▶ _Task item 1_
From the oil price article, extract the passage that begins at the words "How the historic" and stops after the words "11:15 a.m. ET.".
▶ _Task item 2_
Answer these questions about the oil price article:
(a) What was the West Texas Intermediate April futures contract trading at as of 11:15 a.m. ET on Monday?
(b) At what price did Cenovus's TSX-listed shares open Monday's session?
(c) What has Cenovus been doing that it says leaves it well-equipped to withstand the turmoil?
▶ _Task item 3_
Which dollar amounts appear in the oil price article? List every one.

▶ _Text excerpt_

* * * * *

The crash in worldwide oil prices – fuelled in part by a price war between Russia and Saudi Arabia, as well as COVID-19 worries forcing a dip in demand – worsened as markets opened on Monday. The U.S. benchmark West Texas Intermediate crude April futures contract was down more than 17 per cent to US$34.07 as of 11:15 a.m. ET on Monday. The May contract for Brent crude, meanwhile, had sunk 18.7 per cent to US$36.77 as of the same time.



Ollenberger said that the damage to Canadian energy players may only be temporary.

“It’s obviously exaggerated just because of the uncertainty that’s out there right now,” he said.

Oil price collapse in 1-minute

How the historic collapse in oil prices has played out on BNN Bloomberg today

“There’s no reason that Cenovus should be down 40, 50 per cent unless you believe that these sorts of oil prices are going to last indefinitely. They’re not.”  

Cenovus Energy Inc. lost almost half its value at the opening of a volatile Monday trading session, which saw trading halts on major Canadian and U.S. stock exchanges. The company’s TSX-listed shares opened Monday’s session at $4.15, down 47 per cent from Friday’s close of $7.90. Shares were trading at $4.25 as of 11:15 a.m. ET.

Ollenberger noted that Cenovus’ debt levels leave it “reasonably well-positioned to survive.” 

For its part, Cenovus says it’s well-equipped to withstand the turmoil because it’s been paying down debt to improve the health of its balance sheet. 

“We are continuing to assess the current situation and looking for additional opportunities to streamline our spending,” a company spokesperson said in a statement emailed to BNN Bloomberg.

* * * * *

(Stored entries)
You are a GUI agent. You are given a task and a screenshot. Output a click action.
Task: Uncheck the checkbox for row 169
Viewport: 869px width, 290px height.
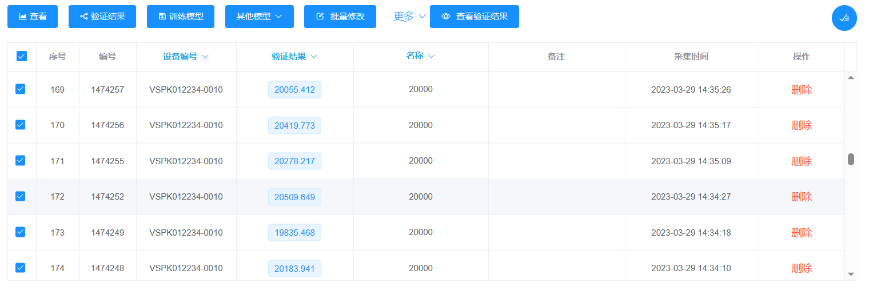21,89
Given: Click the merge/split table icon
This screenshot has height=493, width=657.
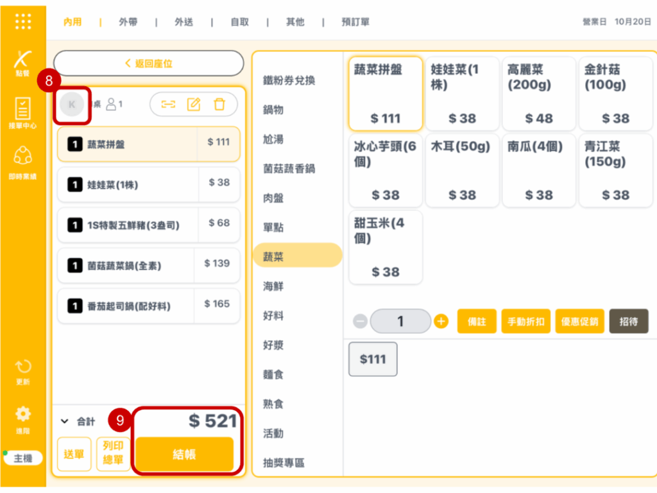Looking at the screenshot, I should pos(168,104).
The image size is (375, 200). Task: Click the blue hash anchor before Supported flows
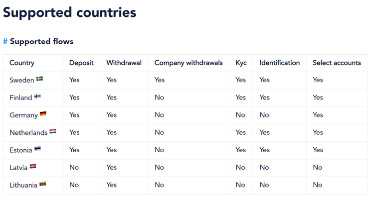point(5,41)
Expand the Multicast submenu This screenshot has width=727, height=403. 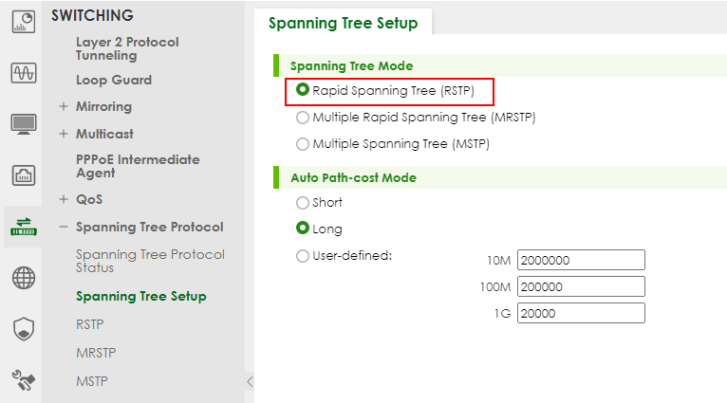pyautogui.click(x=64, y=134)
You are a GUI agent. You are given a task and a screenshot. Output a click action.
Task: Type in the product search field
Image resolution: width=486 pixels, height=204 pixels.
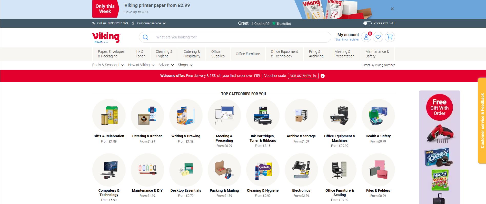pos(239,37)
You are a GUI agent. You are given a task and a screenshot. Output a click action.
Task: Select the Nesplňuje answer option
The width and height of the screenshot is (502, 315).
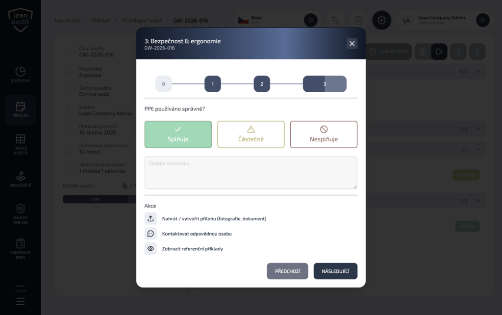click(x=324, y=134)
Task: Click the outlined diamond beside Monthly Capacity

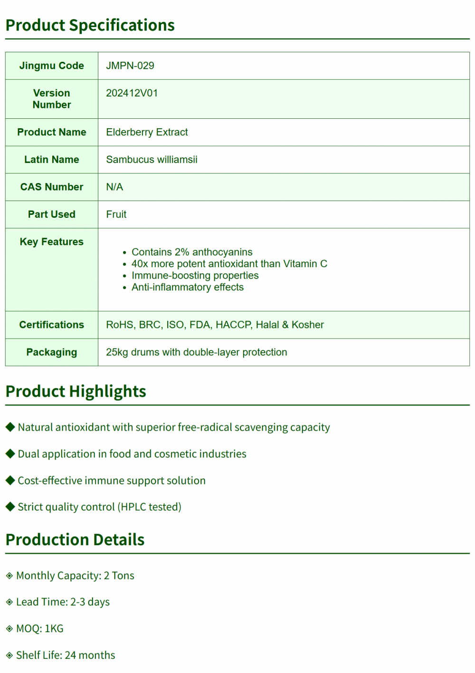Action: [10, 576]
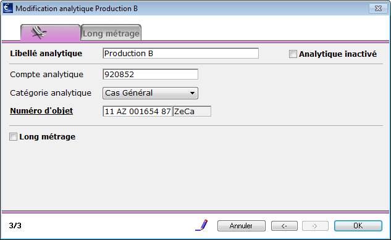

* * * * *

▶ _Written response 1_
How the historic collapse in oil prices has played out on BNN Bloomberg today

“There’s no reason that Cenovus should be down 40, 50 per cent unless you believe that these sorts of oil prices are going to last indefinitely. They’re not.”  

Cenovus Energy Inc. lost almost half its value at the opening of a volatile Monday trading session, which saw trading halts on major Canadian and U.S. stock exchanges. The company’s TSX-listed shares opened Monday’s session at $4.15, down 47 per cent from Friday’s close of $7.90. Shares were trading at $4.25 as of 11:15 a.m. ET.

▶ _Written response 2_
(a) US$34.07
(b) $4.15
(c) Paying down debt to improve the health of its balance sheet

▶ _Written response 3_
US$34.07
US$36.77
$4.15
$7.90
$4.25